Your task
Find how many lines in the material hold the word "width", then state that number and nothing more.

Given entries
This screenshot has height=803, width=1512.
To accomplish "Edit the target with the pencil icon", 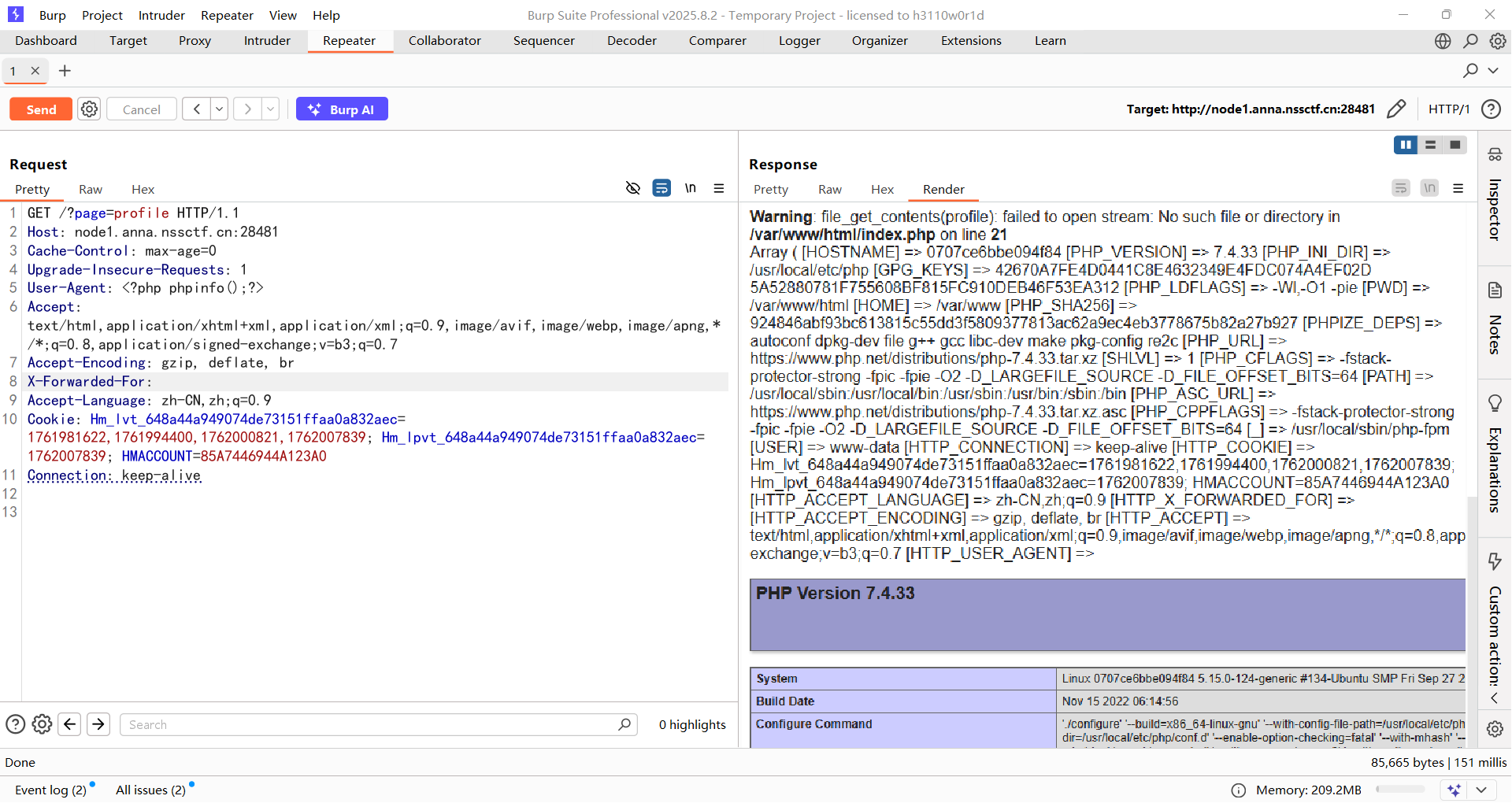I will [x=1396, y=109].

* * *

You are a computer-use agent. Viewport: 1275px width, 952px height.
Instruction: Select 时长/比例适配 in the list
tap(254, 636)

Result for this task
2